Markers & Signalling
(for communication with other cells & the external environment)

Proteins called surface protein markers embedded in the cell membrane identify the cell, enabling nearby cells to communicate with each other.

Cell membranes often include receptor sites for interaction with specific biochemicals such as certain hormones, neurotransmitters and immune proteins. In this way the cell can recognize and process some signals received from the extracellular environment.


Metabolic Activities

Plasma membranes include as part of their structures certain proteins and enzymes that are involved in some of the metabolic processes of the cell.

The above is not a complete list of functions of the cell membrane (= "functions of the plasma membrane"). The cell membrane is probably the most multifunctional cellular structure and has many functions that can be described in different levels of detail. This list is suitable for many introductory cell biology courses.

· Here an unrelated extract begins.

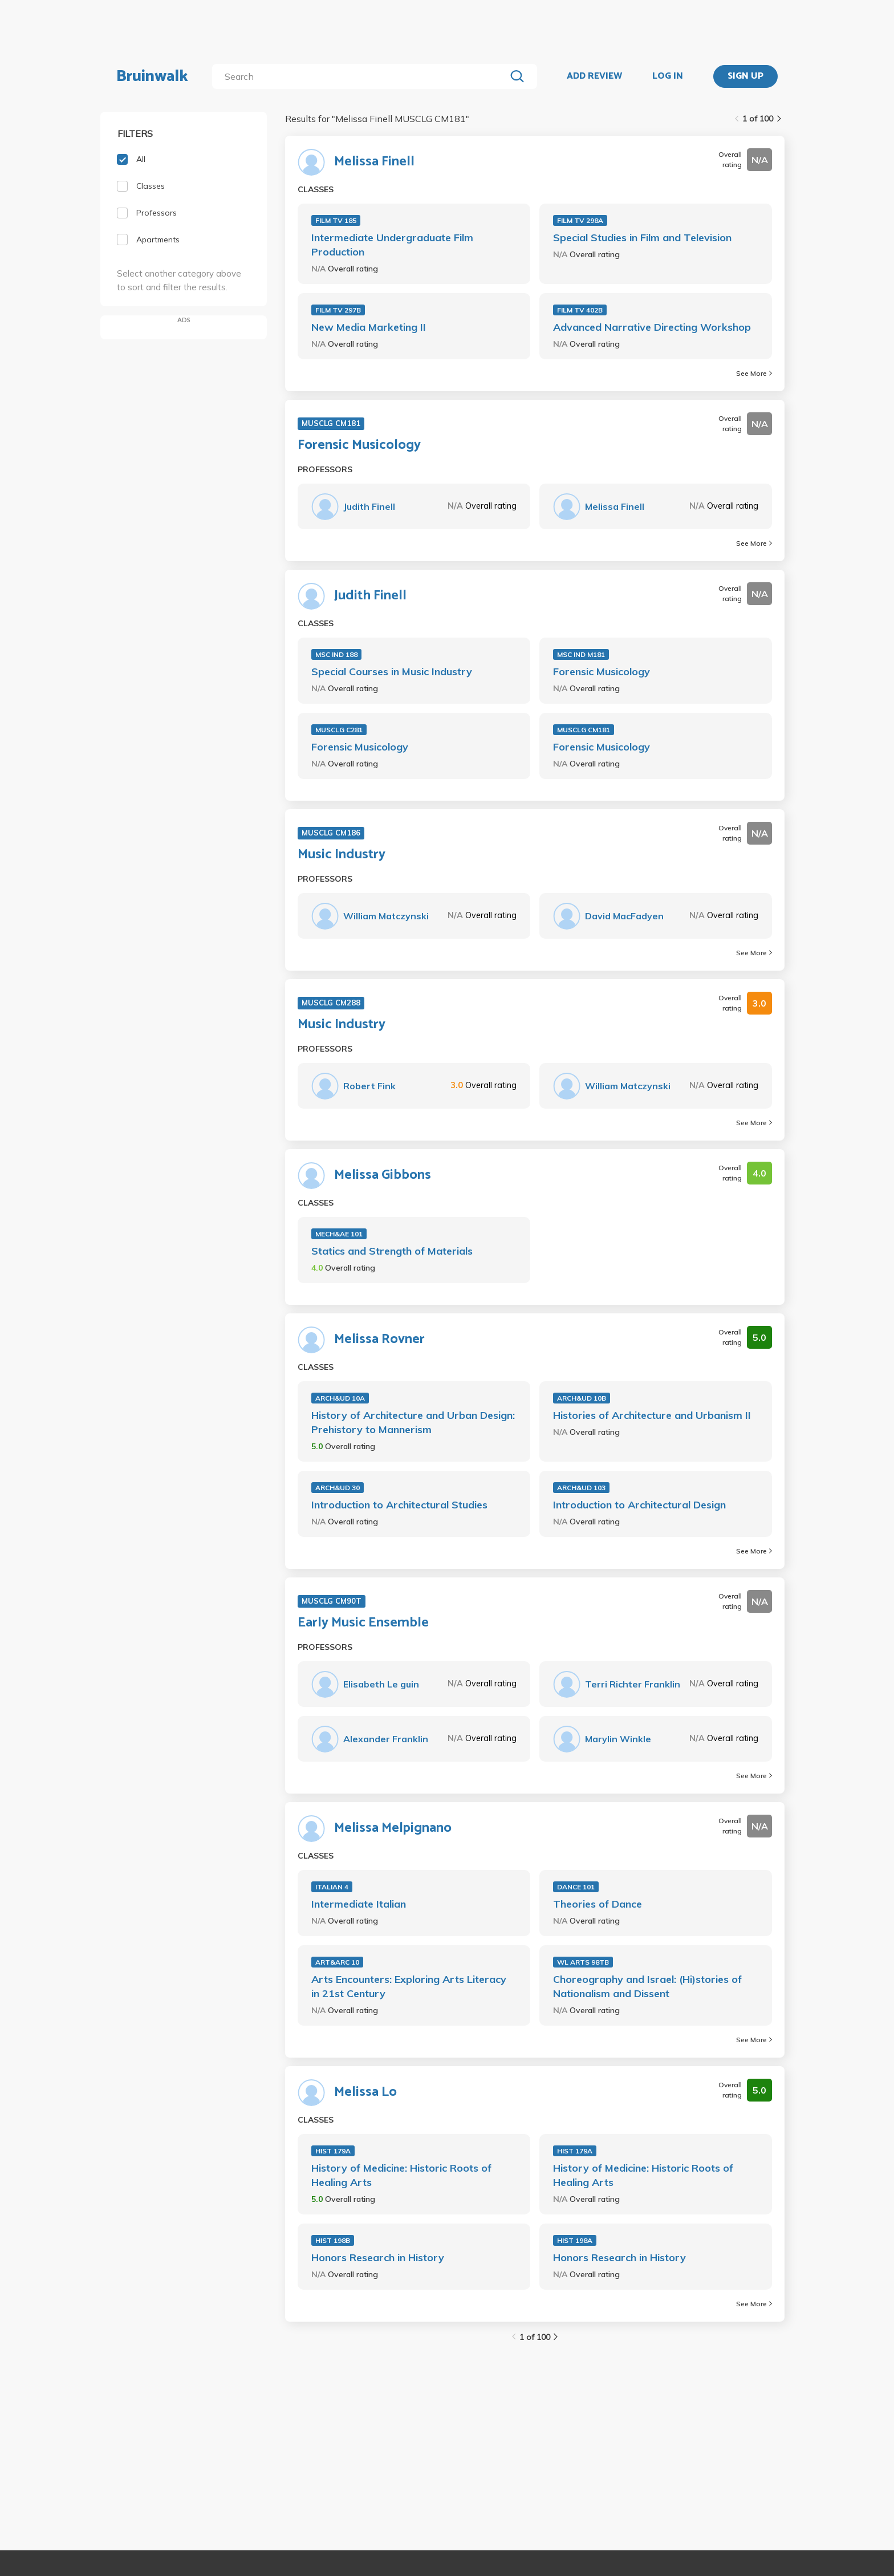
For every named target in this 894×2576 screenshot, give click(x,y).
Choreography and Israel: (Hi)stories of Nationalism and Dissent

Video Demo of Cell Membrane Functions:

The following video-clip lasts just over 2 minutes and has no sound. Press the "Play" button for a short animation of the structures and functions of a general plasma membrane (cell membrane).

In order of appearance the features shown are:

  • The hydrophilic head and hydrophobic tails of the phospholipid molecules that form the phospholipid bilayer of the cell membrane - forming its physical / mechanical structure.
  • The ion channels responsible for the selective permeability of the cell membrane.
  • Membrane pumps that enable active transport of specific molecules across the cell membrane
  • Carrier proteins and receptor proteins that transport specific substance(s) across the cell membrane and receive (chemical) signals from outside the cell that tell the cell to take a specific action, respectively.
  • Cholesterol molecules and carbohydrate chains that support the structure of the membrane and its attachment to other tissues, respectively.
  • Surface protein markers that identify the cell.
  • Animation of endocytosis / exocytosis
    (can't tell which because it's not clear if the vesicle is moving into or out of the cell - i.e. if the outside of the cell is above or below the cell membrane shown).

Remember : The cell membrane, which is also called the 'plasma membrane', is part of the cell's structure. It is not a (type of) cell.